Lines to return, exactly: from the line with "尚研｜Show KEN (59, 2280)" to the line with "教員への兼業依頼について (78, 2305)" in the entries below, both included.

Raw data:
──────

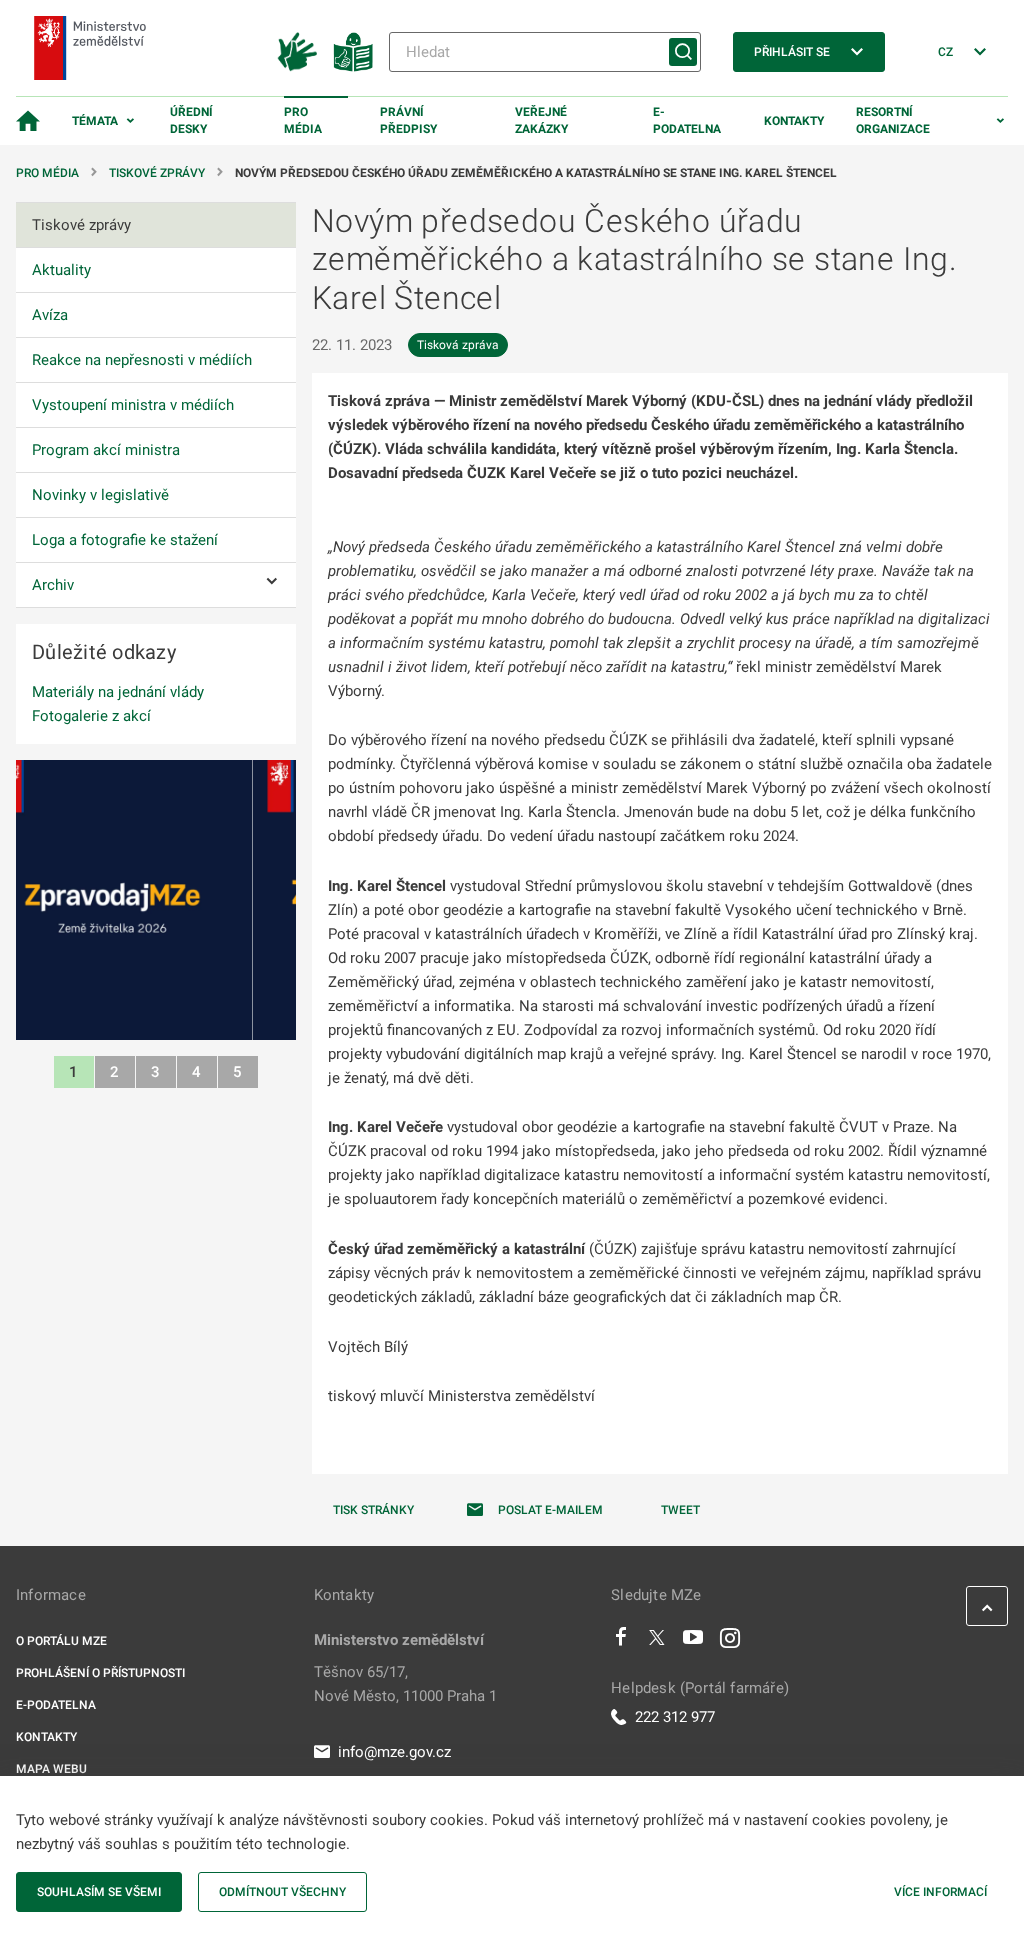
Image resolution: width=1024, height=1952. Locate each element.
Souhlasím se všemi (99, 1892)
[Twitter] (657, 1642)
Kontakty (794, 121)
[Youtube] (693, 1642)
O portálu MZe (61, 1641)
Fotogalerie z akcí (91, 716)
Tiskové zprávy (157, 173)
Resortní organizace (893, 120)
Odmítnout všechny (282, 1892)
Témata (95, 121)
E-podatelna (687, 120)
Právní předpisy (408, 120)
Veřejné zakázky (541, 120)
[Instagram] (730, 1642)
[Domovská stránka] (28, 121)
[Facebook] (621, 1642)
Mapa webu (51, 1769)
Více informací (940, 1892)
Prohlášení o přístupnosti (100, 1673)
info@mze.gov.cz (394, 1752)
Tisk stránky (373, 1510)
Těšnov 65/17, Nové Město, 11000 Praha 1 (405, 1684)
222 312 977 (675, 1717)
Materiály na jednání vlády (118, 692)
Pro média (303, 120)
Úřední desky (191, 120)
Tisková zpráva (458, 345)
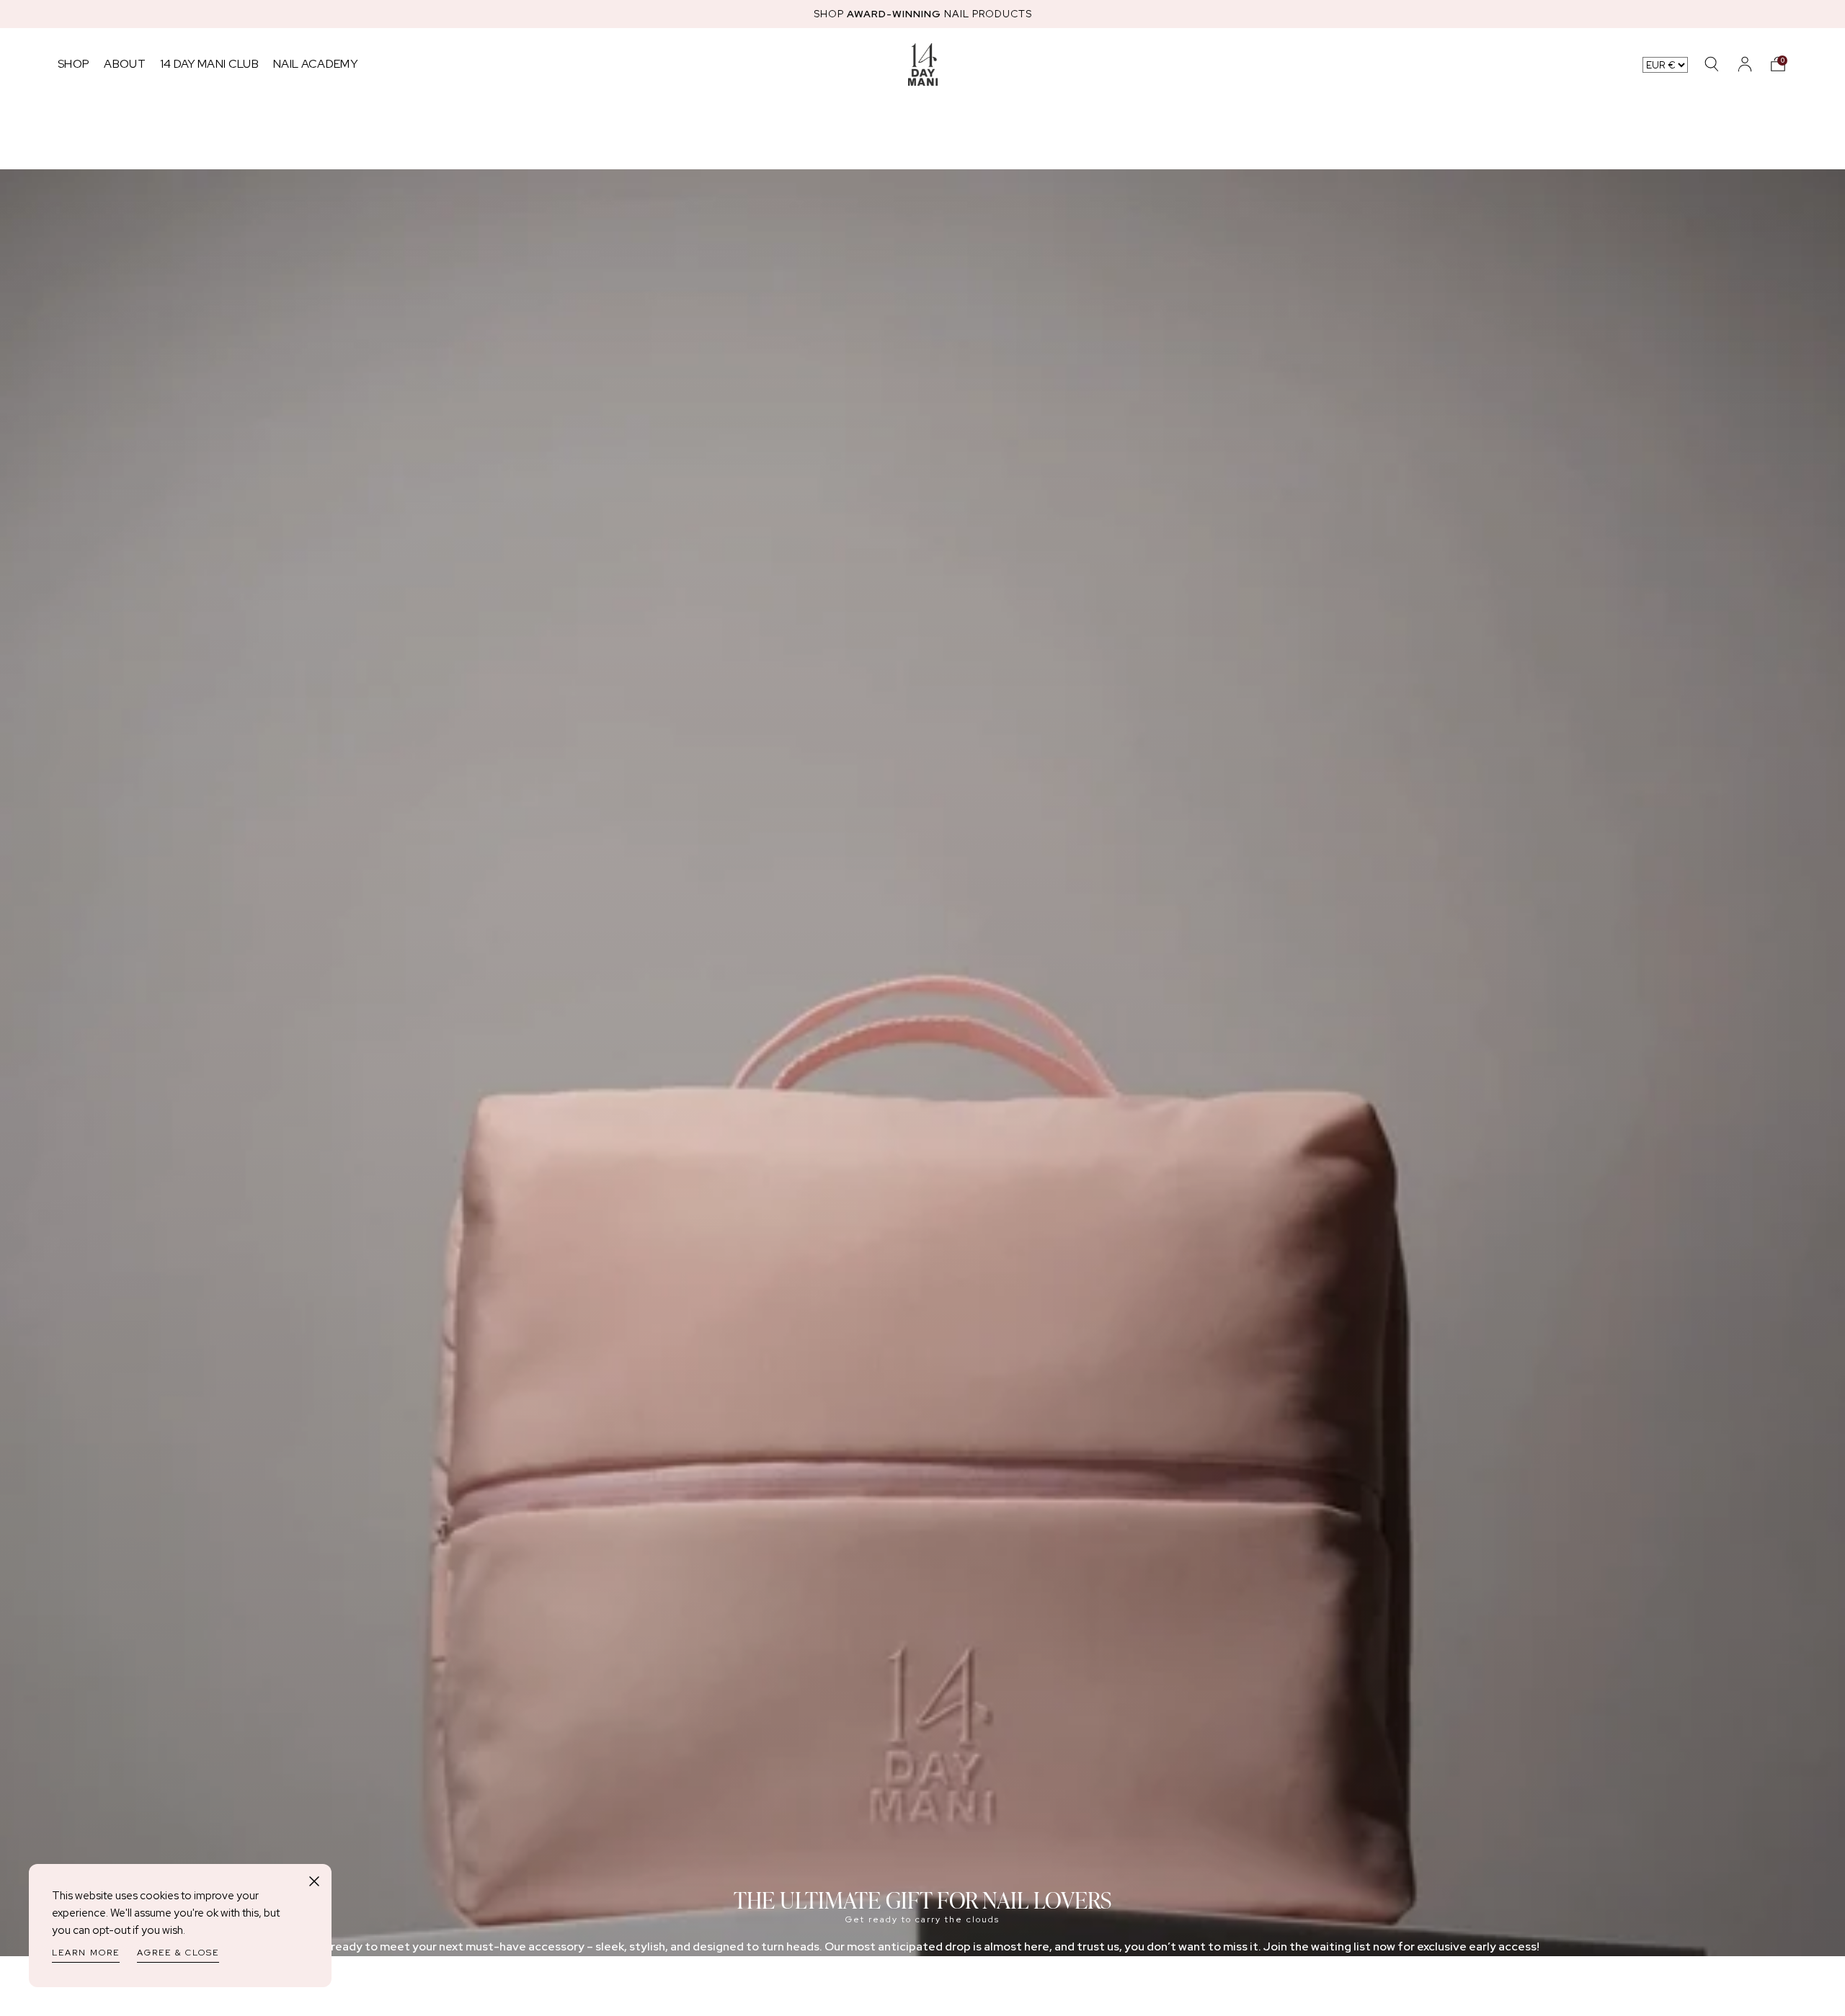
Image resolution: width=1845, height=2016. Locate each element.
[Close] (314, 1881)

──────

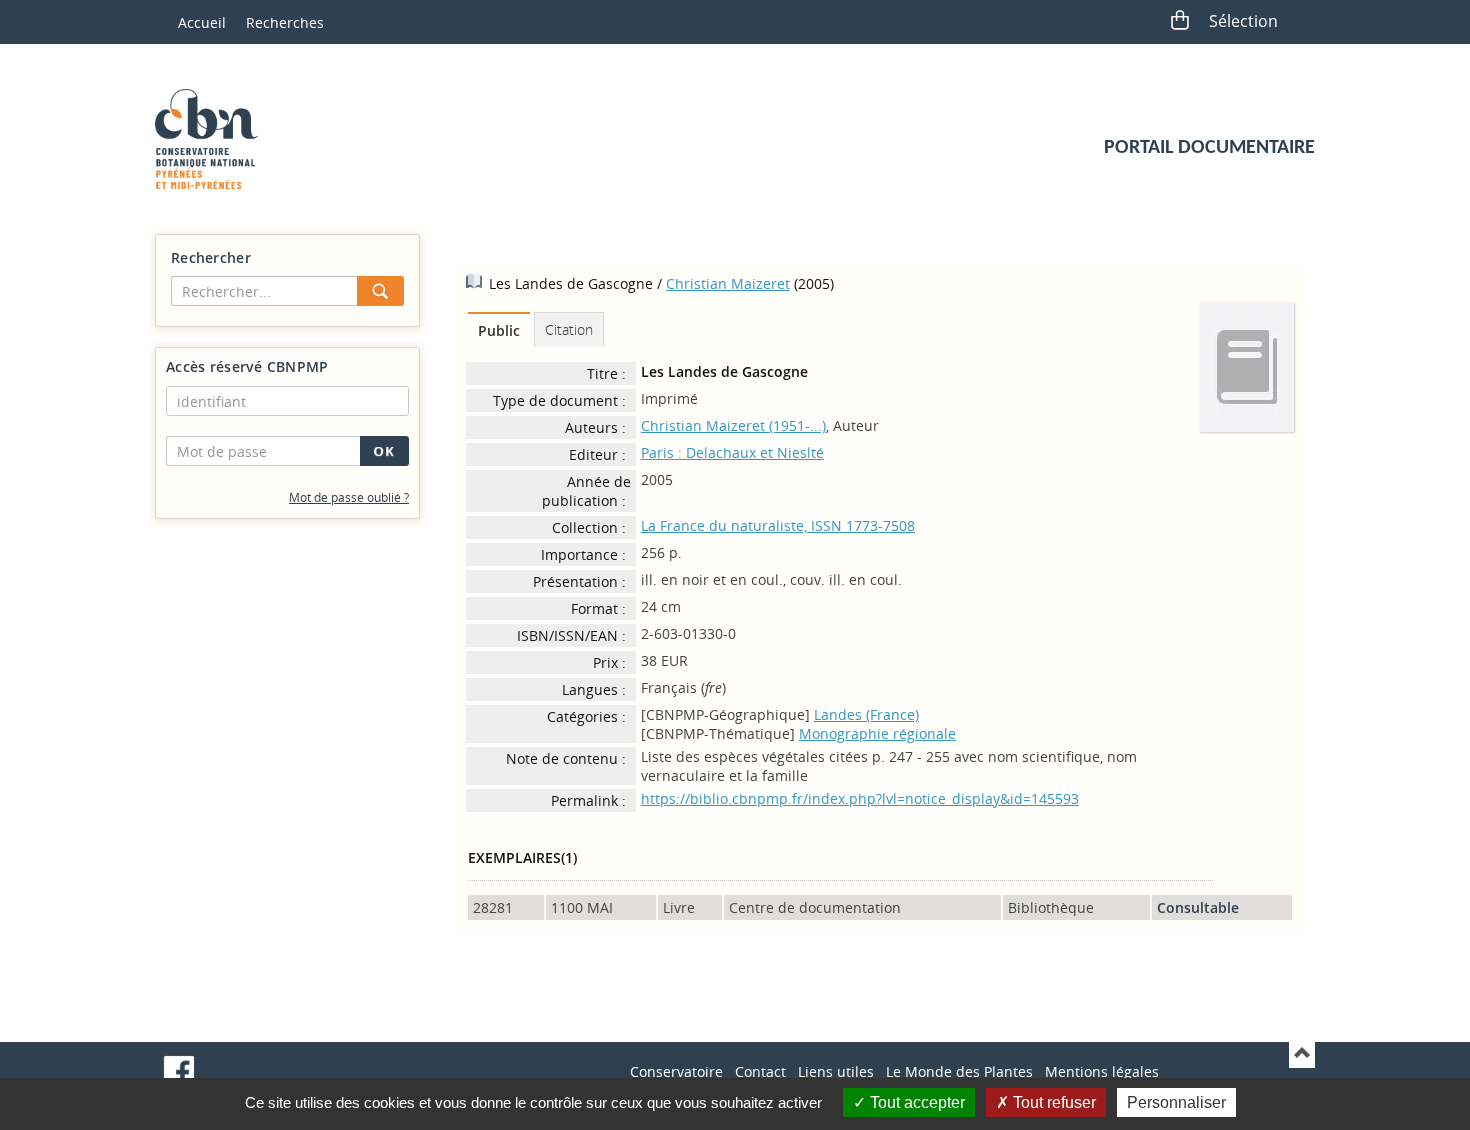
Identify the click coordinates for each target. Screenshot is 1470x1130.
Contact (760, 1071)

──────

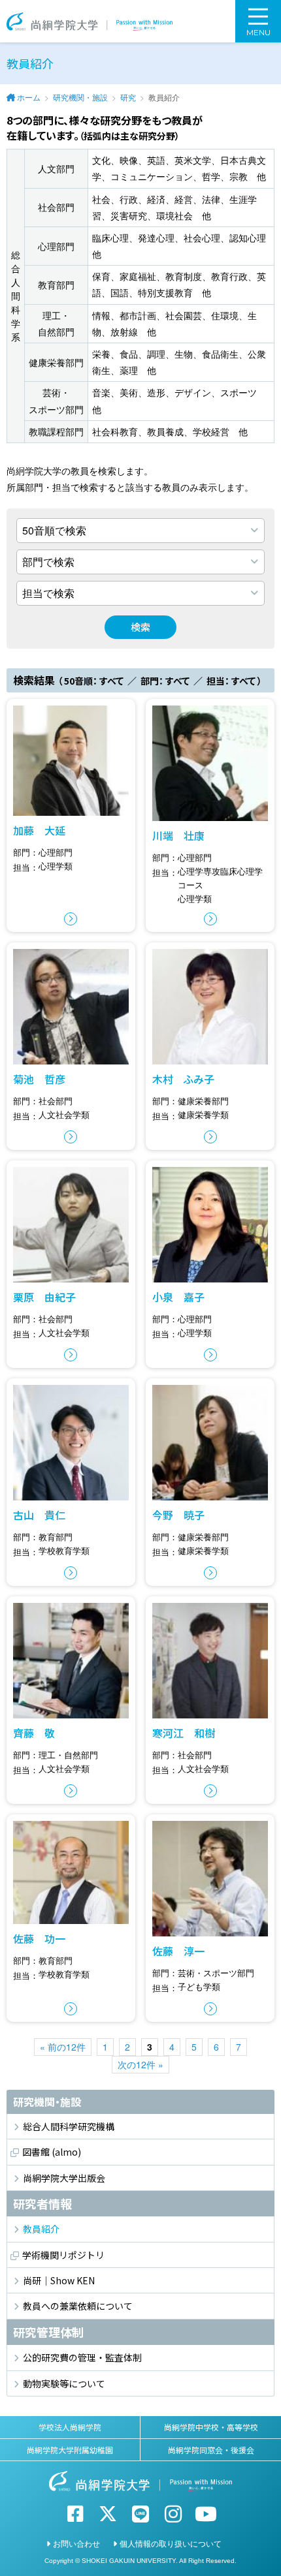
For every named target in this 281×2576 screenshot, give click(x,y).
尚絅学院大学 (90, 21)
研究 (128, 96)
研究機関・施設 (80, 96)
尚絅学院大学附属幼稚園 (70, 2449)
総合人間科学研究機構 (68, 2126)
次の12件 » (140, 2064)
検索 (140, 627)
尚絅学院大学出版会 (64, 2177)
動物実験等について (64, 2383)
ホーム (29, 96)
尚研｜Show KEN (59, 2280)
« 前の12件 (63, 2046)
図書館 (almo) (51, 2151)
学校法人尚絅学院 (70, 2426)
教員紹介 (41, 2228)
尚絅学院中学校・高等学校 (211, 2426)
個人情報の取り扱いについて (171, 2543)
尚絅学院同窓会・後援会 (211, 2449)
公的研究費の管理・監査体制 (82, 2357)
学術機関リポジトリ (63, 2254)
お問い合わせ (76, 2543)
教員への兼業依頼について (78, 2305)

──────

Solution for this problem:
尚研｜Show KEN (59, 2280)
« 前の12件 (63, 2046)
図書館 (almo) (51, 2151)
学校法人尚絅学院 (70, 2426)
教員紹介 (41, 2228)
尚絅学院中学校・高等学校 (211, 2426)
個人情報の取り扱いについて (171, 2543)
尚絅学院同窓会・後援会 (211, 2449)
公的研究費の管理・監査体制 (82, 2357)
学術機関リポジトリ (63, 2254)
お問い合わせ (76, 2543)
教員への兼業依頼について (78, 2305)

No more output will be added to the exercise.